The Historical Evidence: Except that it’s all lies. To be more specific, a bunch of early 20th century lies. I could forgive history books today for emphasizing that it really is a hoax, though I still cringe at the thought of some people who think that we should use it as a practical legal code.

2 – “Sa Aking Mga Kabata” was Jose Rizal’s first true masterpiece.
The Popular Myth: When he was only 8 years old (or younger, as some websites claim), Jose Rizal supposedly wrote a poem that expressed his nationalism, which more than a hundred years later would inspire a patriotic hymn and a leggy Tekken character.

The Historical Evidence: Except that it’s all lies as well. Wow, what in the world is up with Filipinos and history masquerading as bullcrap? Despite what government-endorsed websites may tell you, the poem emerged only after Rizal’s death, and only through people who “claimed” to know that he wrote it.

Additionally, Rizal himself wrote that he had not heard of the word “kalayaan” (Tagalog for “freedom”) until he was 21 years old. So why would he have supposedly written the word TWICE on a poem he made during an age when kids at that time couldn’t even write Tagalog properly?

3 – Baguio has been the Philippines’ “Summer Capital” for more than a century now.
The Popular Myth: When the Americans founded Baguio, they declared it a “summer capital” where people should come to enjoy the cold climate.

The Historical Evidence: Baguio is that shiny City in the Cordilleras that Filipinos love to destroy, especially when the hot summer months come along. This supposedly gave it the tag “Summer Capital of the Philippines,” because the climate here remains a steady 15-25 degrees Centigrade from February to May each year, and the tag somehow stuck. The more accurate story is that beginning in 1903, the government during the American period (labeled as the Philippine Commission) would come up here in the summer (because American politicians would just die in the Manila heat) to hold office. For some reason, the current Philippine Supreme Court still carries this tradition today.

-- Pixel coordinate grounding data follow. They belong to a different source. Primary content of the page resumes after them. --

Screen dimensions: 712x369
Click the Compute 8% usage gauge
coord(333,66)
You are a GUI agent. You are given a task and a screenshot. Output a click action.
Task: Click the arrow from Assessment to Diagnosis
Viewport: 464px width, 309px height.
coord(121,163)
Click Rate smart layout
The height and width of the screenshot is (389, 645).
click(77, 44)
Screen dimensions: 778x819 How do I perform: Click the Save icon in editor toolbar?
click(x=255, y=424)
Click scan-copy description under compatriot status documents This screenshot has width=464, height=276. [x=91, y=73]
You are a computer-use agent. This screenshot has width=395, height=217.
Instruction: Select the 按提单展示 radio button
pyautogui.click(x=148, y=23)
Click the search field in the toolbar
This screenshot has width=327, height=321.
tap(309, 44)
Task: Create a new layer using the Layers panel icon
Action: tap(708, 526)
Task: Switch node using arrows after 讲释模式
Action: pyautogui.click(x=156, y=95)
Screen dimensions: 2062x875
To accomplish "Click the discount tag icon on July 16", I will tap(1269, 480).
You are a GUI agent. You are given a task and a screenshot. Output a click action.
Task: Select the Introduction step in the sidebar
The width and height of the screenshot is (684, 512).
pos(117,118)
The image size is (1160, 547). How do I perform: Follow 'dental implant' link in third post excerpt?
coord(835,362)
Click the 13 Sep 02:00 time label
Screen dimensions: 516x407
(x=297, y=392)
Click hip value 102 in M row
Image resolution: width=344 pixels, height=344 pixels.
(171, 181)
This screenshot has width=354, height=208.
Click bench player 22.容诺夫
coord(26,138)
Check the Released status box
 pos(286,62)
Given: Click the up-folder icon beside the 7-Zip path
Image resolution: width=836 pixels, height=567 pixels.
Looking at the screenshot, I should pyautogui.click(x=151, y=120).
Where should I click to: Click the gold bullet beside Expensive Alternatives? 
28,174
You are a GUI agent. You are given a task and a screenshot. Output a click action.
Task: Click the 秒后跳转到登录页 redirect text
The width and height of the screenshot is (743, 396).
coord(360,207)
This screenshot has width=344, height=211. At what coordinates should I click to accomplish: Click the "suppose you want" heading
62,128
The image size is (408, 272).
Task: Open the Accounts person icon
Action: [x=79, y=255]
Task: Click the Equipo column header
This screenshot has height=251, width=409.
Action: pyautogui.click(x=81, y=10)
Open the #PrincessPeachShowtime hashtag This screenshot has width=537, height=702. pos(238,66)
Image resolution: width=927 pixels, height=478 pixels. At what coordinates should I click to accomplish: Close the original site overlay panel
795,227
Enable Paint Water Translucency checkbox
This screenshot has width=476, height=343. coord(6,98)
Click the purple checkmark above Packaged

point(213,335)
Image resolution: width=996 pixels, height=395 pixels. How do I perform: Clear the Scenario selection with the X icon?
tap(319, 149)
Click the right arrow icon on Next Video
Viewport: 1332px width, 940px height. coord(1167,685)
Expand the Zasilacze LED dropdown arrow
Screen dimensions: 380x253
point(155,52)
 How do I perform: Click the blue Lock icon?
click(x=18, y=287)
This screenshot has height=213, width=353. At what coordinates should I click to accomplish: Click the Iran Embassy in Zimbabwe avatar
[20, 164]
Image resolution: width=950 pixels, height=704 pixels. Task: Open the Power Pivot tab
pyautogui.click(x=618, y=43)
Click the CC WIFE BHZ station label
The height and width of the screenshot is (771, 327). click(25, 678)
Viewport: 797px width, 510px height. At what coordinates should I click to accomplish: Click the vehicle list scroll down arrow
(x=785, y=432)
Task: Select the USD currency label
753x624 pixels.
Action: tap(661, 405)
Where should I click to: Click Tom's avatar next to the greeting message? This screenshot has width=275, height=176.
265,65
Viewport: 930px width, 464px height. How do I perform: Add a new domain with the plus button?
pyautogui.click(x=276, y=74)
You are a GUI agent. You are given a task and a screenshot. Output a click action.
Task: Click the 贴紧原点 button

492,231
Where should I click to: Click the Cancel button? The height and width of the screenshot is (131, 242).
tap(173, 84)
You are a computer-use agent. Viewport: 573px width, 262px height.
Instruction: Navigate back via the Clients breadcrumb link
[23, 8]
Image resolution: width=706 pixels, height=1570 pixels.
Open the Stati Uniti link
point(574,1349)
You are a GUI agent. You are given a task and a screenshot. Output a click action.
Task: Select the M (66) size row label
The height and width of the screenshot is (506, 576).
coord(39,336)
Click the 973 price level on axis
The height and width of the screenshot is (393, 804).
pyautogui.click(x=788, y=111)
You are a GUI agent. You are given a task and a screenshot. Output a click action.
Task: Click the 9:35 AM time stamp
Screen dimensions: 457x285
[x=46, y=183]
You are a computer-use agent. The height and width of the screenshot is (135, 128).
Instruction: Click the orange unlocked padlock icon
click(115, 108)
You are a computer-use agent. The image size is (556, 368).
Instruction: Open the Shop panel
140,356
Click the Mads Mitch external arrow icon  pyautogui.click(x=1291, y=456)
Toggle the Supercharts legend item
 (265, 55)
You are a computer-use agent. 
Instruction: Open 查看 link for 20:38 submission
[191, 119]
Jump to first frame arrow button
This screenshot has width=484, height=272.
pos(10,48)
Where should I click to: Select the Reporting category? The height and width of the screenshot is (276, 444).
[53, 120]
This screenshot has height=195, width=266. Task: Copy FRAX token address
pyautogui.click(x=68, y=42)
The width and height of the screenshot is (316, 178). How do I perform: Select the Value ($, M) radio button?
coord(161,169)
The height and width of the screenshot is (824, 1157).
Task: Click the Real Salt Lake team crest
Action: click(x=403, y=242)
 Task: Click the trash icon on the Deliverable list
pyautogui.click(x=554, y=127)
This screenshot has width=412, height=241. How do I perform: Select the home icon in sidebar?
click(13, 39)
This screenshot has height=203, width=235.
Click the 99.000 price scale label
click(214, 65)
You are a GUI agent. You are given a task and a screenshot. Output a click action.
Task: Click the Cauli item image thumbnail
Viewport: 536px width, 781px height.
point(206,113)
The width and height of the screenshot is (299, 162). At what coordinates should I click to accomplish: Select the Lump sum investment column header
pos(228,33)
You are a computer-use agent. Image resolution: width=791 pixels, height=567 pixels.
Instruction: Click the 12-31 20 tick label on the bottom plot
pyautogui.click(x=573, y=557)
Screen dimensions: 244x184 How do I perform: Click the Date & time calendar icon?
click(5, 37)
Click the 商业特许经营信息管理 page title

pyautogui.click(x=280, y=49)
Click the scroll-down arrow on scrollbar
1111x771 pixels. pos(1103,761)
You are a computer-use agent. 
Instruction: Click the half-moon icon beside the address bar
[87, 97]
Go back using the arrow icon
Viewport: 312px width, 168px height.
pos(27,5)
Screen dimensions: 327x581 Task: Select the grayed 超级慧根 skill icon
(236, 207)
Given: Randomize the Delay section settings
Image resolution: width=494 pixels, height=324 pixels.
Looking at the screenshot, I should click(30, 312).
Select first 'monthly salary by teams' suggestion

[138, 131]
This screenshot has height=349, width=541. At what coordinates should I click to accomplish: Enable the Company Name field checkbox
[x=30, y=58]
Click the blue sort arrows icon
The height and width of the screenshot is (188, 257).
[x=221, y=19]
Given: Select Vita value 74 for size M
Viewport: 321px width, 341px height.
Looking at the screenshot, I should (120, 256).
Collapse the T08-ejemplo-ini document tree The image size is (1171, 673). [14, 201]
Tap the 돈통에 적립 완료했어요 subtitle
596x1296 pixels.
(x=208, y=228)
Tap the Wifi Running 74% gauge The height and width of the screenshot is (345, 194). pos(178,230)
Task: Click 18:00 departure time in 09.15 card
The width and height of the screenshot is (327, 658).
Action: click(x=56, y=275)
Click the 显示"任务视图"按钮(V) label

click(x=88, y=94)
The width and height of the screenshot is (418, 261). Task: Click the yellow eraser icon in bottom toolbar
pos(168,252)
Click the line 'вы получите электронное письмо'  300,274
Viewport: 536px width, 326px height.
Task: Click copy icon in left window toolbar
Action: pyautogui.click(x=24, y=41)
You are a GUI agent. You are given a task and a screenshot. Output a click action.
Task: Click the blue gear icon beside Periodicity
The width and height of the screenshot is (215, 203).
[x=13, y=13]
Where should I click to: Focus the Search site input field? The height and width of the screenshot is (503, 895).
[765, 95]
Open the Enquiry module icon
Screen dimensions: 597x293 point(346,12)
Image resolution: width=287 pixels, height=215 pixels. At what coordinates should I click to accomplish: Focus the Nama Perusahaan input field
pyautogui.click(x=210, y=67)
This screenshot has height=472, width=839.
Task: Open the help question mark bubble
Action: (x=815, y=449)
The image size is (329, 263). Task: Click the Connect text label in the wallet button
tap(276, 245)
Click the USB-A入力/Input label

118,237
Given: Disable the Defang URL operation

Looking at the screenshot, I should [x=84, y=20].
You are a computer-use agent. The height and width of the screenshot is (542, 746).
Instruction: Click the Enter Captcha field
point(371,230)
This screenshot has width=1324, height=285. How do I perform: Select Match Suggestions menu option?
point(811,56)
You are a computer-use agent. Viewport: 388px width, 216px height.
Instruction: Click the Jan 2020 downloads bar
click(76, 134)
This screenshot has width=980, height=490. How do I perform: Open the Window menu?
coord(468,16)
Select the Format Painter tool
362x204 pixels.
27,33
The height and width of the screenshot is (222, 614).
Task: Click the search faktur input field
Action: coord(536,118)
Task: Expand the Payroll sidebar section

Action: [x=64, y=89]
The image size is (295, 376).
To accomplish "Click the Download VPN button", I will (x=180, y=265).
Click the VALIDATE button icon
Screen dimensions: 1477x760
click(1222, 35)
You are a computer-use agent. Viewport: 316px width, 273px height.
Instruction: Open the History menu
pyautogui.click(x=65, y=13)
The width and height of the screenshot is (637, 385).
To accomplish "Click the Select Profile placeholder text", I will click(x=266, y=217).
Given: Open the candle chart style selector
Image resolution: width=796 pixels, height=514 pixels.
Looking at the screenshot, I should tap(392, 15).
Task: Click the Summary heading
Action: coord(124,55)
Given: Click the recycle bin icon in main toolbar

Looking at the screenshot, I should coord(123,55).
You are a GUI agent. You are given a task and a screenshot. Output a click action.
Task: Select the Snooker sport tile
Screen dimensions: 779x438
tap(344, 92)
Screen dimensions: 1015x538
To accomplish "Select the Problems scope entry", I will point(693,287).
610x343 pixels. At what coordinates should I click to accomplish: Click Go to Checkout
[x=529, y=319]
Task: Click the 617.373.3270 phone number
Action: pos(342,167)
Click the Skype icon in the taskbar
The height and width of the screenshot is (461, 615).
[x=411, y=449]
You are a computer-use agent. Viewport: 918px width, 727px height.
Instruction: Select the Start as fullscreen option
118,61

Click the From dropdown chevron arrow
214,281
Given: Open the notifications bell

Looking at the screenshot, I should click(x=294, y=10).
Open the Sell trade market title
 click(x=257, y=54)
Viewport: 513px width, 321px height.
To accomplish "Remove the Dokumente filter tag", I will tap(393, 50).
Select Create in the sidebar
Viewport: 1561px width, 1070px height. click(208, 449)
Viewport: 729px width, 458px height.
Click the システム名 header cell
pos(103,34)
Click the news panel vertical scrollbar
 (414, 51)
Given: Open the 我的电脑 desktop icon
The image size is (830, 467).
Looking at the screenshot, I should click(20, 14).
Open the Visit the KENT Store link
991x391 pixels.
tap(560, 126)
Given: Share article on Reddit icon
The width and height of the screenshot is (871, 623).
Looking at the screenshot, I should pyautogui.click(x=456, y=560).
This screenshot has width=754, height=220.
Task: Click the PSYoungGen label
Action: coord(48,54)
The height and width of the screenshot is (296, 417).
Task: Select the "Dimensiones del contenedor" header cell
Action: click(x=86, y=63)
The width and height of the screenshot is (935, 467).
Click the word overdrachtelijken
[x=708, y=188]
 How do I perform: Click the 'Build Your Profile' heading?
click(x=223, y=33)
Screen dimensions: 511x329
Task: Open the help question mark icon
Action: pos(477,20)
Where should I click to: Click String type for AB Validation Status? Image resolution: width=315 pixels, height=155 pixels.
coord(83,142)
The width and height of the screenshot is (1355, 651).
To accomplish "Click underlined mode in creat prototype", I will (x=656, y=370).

However, according to Robert Reed in “City of Pines” (A-Seven Publishing, 1999, pp.131-133), the Philippine Commission decidedly abandoned this whole newfangled idea of hauling the entire mechanism of governing the islands back and forth along Benguet Road to sit in a mountain city for only two months a year, and Baguio officially lost the label of “Summer Capital” as early as 1913. In short, Baguio only had the “Summer Capital” status for only ten years (1903-1913). Furthermore, a Presidential Decree in 1976 makes no mention of any alternative capital in any official capacity whatsoever, thereby ditching the whole “Summer Capital” idea for any Philippine city once and for all. Whatever “Summer Capital” tag Baguio has left today is unofficial, and is basically just bait-and-switch fluff for tourists to exploit.

4 – Filipinos invented a shit-ton of popular devices.
The Popular Myth: Because Filipinos are so ingenious and creative, Filipinos were behind some of the most widely-recognized inventions. Pinoy Pride forever!

The Historical Evidence: If you’ve read my previous list, you’ll already know that the fluorescent bulb was invented by someone who definitely was not Filipino. Since that last posting, I’ve had feedback from various other people who’ve revealed more false claims made by so-called “Pinoy inventors.” This other blog lists the most outlandish claims, but as a rundown:

  • The M16 or ArmaLite was NOT invented by Armando Lite.
  • The lunar buggy was NOT invented by Eduardo San Juan.
  • The karaoke was NOT invented by Roberto del Rosario.
  • The yo-yo was NOT invented by Filipino tribesmen (since no tangible archaeological evidence exists), but admittedly a Filipino named Pedro Flores made it popular in the United States in the 1920’s.
  • There are of course genuine Filipino inventors out there who have made simple yet impressive contributions on how to make other people’s lives easier. The main point of this discourse is of course to apply some healthy skepticism when certain claims sound too good to be true.

    5 – The government recovered a golden Buddha statue from treasure hunters in the early 1970’s.
    The Popular Myth: Facing defeat shortly before the end of the Second World War, General Tomoyuki Yamashita turned the Philippine wilds into his own tropical Swiss Bank, hiding tons of gold and other precious metals for treasure hunters to recover and for President Marcos to confiscate afterwards. Because he was greedy. And evil.

    The Historical Evidence: The legend of the Golden Buddha is a story most likely worthy of becoming the Philippines’ own Roswell Incident, complete with a government cover-up, a military conspiracy, and an enlightened being at the center of it all. Heck, the whole thing even spawned a 1980’s action movie and, of all things, a romantic ballad.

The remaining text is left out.